_What to produce_:
Would you please write out each entry that follows, exactly as written?

Top of Data section

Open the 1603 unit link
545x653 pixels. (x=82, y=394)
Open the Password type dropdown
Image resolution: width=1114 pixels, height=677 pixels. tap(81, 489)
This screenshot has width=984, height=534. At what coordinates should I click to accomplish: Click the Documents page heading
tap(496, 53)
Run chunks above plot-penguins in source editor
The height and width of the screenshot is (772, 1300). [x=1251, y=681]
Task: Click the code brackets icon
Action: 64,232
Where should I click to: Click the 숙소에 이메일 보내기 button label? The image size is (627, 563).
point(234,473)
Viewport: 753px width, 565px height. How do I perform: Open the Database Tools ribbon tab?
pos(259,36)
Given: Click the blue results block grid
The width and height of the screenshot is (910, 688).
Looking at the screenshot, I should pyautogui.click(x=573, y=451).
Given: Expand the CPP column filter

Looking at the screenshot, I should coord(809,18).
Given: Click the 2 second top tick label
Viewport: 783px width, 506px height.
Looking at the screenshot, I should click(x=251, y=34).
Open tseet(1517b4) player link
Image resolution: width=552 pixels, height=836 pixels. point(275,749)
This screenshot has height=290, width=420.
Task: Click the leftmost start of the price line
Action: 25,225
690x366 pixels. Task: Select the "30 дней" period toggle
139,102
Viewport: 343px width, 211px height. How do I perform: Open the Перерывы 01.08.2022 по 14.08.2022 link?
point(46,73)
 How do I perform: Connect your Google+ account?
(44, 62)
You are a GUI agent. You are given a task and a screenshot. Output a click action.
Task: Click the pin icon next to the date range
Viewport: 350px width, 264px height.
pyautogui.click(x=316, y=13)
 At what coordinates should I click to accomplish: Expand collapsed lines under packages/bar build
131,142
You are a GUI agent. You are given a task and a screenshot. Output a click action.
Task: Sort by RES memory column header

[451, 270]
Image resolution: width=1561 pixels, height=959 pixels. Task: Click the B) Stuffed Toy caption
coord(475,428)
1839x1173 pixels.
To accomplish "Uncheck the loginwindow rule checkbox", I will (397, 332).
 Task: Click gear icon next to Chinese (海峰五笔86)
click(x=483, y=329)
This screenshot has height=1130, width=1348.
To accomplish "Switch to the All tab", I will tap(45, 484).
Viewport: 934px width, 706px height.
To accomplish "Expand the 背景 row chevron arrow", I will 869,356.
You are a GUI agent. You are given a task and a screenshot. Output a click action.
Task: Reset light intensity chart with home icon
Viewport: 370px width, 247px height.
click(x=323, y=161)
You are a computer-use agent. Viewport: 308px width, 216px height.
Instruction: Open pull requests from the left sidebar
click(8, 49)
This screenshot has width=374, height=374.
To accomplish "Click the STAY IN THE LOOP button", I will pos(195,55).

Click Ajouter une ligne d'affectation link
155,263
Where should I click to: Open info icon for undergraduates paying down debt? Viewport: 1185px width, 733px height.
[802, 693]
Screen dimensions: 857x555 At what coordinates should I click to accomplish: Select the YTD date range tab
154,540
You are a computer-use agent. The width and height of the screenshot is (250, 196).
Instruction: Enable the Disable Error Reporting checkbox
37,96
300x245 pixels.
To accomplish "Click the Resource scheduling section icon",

Bottom of Data section

_Written solution_:
Open the 1603 unit link
545x653 pixels. (x=82, y=394)
Open the Password type dropdown
Image resolution: width=1114 pixels, height=677 pixels. tap(81, 489)
This screenshot has width=984, height=534. At what coordinates should I click to accomplish: Click the Documents page heading
tap(496, 53)
Run chunks above plot-penguins in source editor
The height and width of the screenshot is (772, 1300). [x=1251, y=681]
Task: Click the code brackets icon
Action: 64,232
Where should I click to: Click the 숙소에 이메일 보내기 button label? The image size is (627, 563).
point(234,473)
Viewport: 753px width, 565px height. How do I perform: Open the Database Tools ribbon tab?
pos(259,36)
Given: Click the blue results block grid
The width and height of the screenshot is (910, 688).
Looking at the screenshot, I should pyautogui.click(x=573, y=451).
Given: Expand the CPP column filter

Looking at the screenshot, I should coord(809,18).
Given: Click the 2 second top tick label
Viewport: 783px width, 506px height.
Looking at the screenshot, I should click(x=251, y=34).
Open tseet(1517b4) player link
Image resolution: width=552 pixels, height=836 pixels. point(275,749)
This screenshot has height=290, width=420.
Task: Click the leftmost start of the price line
Action: 25,225
690x366 pixels. Task: Select the "30 дней" period toggle
139,102
Viewport: 343px width, 211px height. How do I perform: Open the Перерывы 01.08.2022 по 14.08.2022 link?
point(46,73)
 How do I perform: Connect your Google+ account?
(44, 62)
You are a GUI agent. You are given a task and a screenshot. Output a click action.
Task: Click the pin icon next to the date range
Viewport: 350px width, 264px height.
pyautogui.click(x=316, y=13)
 At what coordinates should I click to accomplish: Expand collapsed lines under packages/bar build
131,142
You are a GUI agent. You are given a task and a screenshot. Output a click action.
Task: Sort by RES memory column header

[451, 270]
Image resolution: width=1561 pixels, height=959 pixels. Task: Click the B) Stuffed Toy caption
coord(475,428)
1839x1173 pixels.
To accomplish "Uncheck the loginwindow rule checkbox", I will (397, 332).
 Task: Click gear icon next to Chinese (海峰五笔86)
click(x=483, y=329)
This screenshot has height=1130, width=1348.
To accomplish "Switch to the All tab", I will tap(45, 484).
Viewport: 934px width, 706px height.
To accomplish "Expand the 背景 row chevron arrow", I will 869,356.
You are a GUI agent. You are given a task and a screenshot. Output a click action.
Task: Reset light intensity chart with home icon
Viewport: 370px width, 247px height.
click(x=323, y=161)
You are a computer-use agent. Viewport: 308px width, 216px height.
Instruction: Open pull requests from the left sidebar
click(8, 49)
This screenshot has width=374, height=374.
To accomplish "Click the STAY IN THE LOOP button", I will pos(195,55).

Click Ajouter une ligne d'affectation link
155,263
Where should I click to: Open info icon for undergraduates paying down debt? Viewport: 1185px width, 733px height.
[802, 693]
Screen dimensions: 857x555 At what coordinates should I click to accomplish: Select the YTD date range tab
154,540
You are a computer-use agent. The width and height of the screenshot is (250, 196).
Instruction: Enable the Disable Error Reporting checkbox
37,96
300x245 pixels.
To accomplish "Click the Resource scheduling section icon",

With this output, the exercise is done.